The NZX plans to restructure SuperLife to offer an unlisted product range that mirrors the group’s Smartshares exchange-traded fund (ETF) suite.
Hugh Stevens, Smartshares chief, said the move would enable the $3 billion plus NZX-owned funds business to distribute the unlisted funds through multiple channels.
“It’s similar to how Vanguard offers both ETFs and unlisted funds,” Stevens said.
The change, due to take effect on April 1 this year, will release the underlying SuperLife funds – which mostly invest into the Smartshares ETFs – as stand-alone unlisted products rather than bundled under a superannuation structure.
It is understood the revamp would also see the NZX rationalise its fund administration and custody arrangements under one roof, with BNP Paribas winning the contract. Currently, several providers including BNP and Public trust share fund administration duties across the disparate NZX products.
Stevens said Smartshares would shortly appoint a chief investment officer – a newly-created role for the business.
The news comes as the just-released NZX annual report details a bumper year for the group’s fund business while also heralding a raft of changes including: the launch of new ‘smart beta’ funds; a likely deal that could see the NZX Wealth Technologies platform pick up the $13 billion Craigs Investment Partners admin contract; and, an impending sale of a much written-down FundSource asset.
According to the NZX report, the group’s fund business grew revenue to almost $14.5 million over 2018, up 7.6 per cent on the previous year, for a profit of about $5.7 million (an increase of 29 per cent over the annual period).
NZX is targeting annual funds under management (FUM) growth of 14 per cent over the next five years, the results investor presentation says.
The growth is expected to come “through positive net cash flows, market returns and target consolidation options (including stand-alone schemes and sub-scale master trusts), resulting in a doubling of average FUM to $5.75 billion by 2023”.
Smartshares (which includes SuperLife) also plans to develop a “systematic investment management” approach over the next few years – suggesting a move from offering pure index-trackers to factor-based ‘smart beta’ products.
The NZX fund brands will be re-launched later this year, the investor presentation says.
As well as targeting growth via new channels – including institutional clients, third-party advisers and the new breed of direct-to-investor platforms such as InvestNow and Sharesies – Smartshares could also expand by acquisition.
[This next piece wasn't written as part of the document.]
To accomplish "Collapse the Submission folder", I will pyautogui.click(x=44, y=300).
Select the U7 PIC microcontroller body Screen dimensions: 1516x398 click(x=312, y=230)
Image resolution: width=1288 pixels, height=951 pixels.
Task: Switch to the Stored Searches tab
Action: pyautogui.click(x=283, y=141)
The NZX would “explore inorganic opportunities to accelerate growth” for Smartshares, the presentation says.
And after finally transitioning about $900 million of Craigs fund money to its new investment platform last year, the NZX says “phase two” of the deal would begin shortly.
“Negotiation for second phase of the new large customer [Craigs] is underway, analysis and design expected to commence April 2019, go-live estimated mid-2020 (subject to customer timeframes),” the NZX says.
A NZX spokesperson said as yet “there is no signed commitment” to shift more assets onto the NZX investment platform.
“The results of the discovery will determine if a further transition project will be undertaken,” the spokesperson said.
If completed, the Craigs investment admin business (currently running on a Chelmer system) would add about $13 billion to the Wealth Technologies service, which currently holds just $2 billion.
The NZX has set the ambitious funds under administration target for Wealth Technologies of $30 billion by 2023.
But if the NZX is sticking by the investment platform business despite long, and expensive, delays in getting to market, the accounts reveal little patience for keeping the research house, FundSource.
During the year the NZX knocked $352,000 off the FundSource book value, which now sits at $435,000, according to the accounts. The NZX paid over $900,000 for FundSource when buying it from NZ Funds Management director, David van Schaardenburg, in 2006.
It is understood the FundSource sale was almost complete with an Australian buyer rumoured to be in the frame.
“NZX will provide a further update to the market in due course on the sale of this business,” the spokesperson said.